Published:  26 April, 2007
A comfortable pair of shoes. My note book and pen. A catalogue. It may still be a few weeks off as you read this issue, but Ligna+ 2007 is approaching fast and, yes, I am getting ready to pound the halls of the Hanover Messe once again.
Apart from the shear scale of this exhibition, I am left in no doubt about its importance by many people I meet in my travels around the world. I am often told by those who have built a panel manufacturing line or new factory that it all started at Ligna.

So, if everybody tells me it is a good exhibition, then it must be.
However, on a world scale, I am once again wondering if there are some other areas in which everybody seems to accept what they are told, but where things are not necessarily quite as clear-cut as we are led to believe.
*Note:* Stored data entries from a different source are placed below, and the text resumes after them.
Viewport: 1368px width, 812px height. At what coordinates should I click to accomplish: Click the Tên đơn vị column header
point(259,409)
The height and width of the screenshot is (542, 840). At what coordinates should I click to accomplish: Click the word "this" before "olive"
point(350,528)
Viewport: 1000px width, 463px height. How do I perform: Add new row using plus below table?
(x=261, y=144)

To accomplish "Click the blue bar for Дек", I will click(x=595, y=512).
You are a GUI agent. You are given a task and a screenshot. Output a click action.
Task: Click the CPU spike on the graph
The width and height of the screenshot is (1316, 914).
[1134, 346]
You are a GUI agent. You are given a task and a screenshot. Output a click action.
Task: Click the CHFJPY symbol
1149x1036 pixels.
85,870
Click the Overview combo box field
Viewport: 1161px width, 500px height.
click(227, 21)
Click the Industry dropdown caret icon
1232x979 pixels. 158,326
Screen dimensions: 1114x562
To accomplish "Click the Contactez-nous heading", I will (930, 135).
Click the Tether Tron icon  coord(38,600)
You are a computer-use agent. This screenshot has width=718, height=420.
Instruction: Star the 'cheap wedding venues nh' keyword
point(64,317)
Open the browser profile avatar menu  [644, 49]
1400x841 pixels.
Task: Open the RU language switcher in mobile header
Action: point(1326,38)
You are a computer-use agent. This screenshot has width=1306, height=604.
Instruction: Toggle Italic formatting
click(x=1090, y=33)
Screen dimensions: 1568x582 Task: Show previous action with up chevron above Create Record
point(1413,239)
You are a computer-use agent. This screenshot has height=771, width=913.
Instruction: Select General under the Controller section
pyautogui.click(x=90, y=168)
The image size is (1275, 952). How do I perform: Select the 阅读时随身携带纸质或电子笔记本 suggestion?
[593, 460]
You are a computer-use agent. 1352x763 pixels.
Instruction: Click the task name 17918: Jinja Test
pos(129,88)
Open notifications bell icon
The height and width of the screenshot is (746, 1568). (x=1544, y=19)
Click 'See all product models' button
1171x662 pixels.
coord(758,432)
I recently watched a documentary programme, made by Channel Four, on UK television, called 'The great global warming swindle' about an alternative explanation for global warming. Nobody in their right mind can really dispute the evidence for global warming - after all it only takes some thermometers and accurate record keeping. But the cause of this phenomenon, now known as 'man-made global warming' may, apparently, not be as clear as we have all been led to believe. According to that television programme, sun spots (areas of intense activity on the sun's surface and a natural event) could actually be the cause of global warming and the evidence presented - by eminent scientists, just like those presenting the evidence for the greenhouse gas theory - was very compelling. It suggested that media hype, and environmental groups with a 'political agenda', had given the man-made greenhouse gas theory unwarranted importance that international politicians had fallen for in a big way. That it is all a great lie, but nobody dares speak against it any more. The programme pointed out that periods of temperature change - both warming and cooling - have happened throughout history, even before any industrial development; and it pointed to the documented fall in temperatures which occurred during the post-World War ll economic/industrial boom of 1940-1975. Strange. Remember the 'mini-ice age' forecast around that time? It further suggested that global warming increases CO2 levels, not the other way round. Just like the politicians, I am not qualified to comment on the science, but the vitally important question is this: What if the sun spot explanation is right? What if man is not responsible for the global warming problem - and everything else - as he likes to think? Then the developed countries will have been turning to the developing world and telling them what they can't have that the developed world has enjoyed - such as motor vehicles, electric light, gas cooking and heating and so on - for no good reason. Then the enormous costs about to be heaped on individuals and industries to meet greenhouse gas targets will have been for nothing (except tax revenues for European governments). Doesn't bear thinking about, does it? So probably nobody will.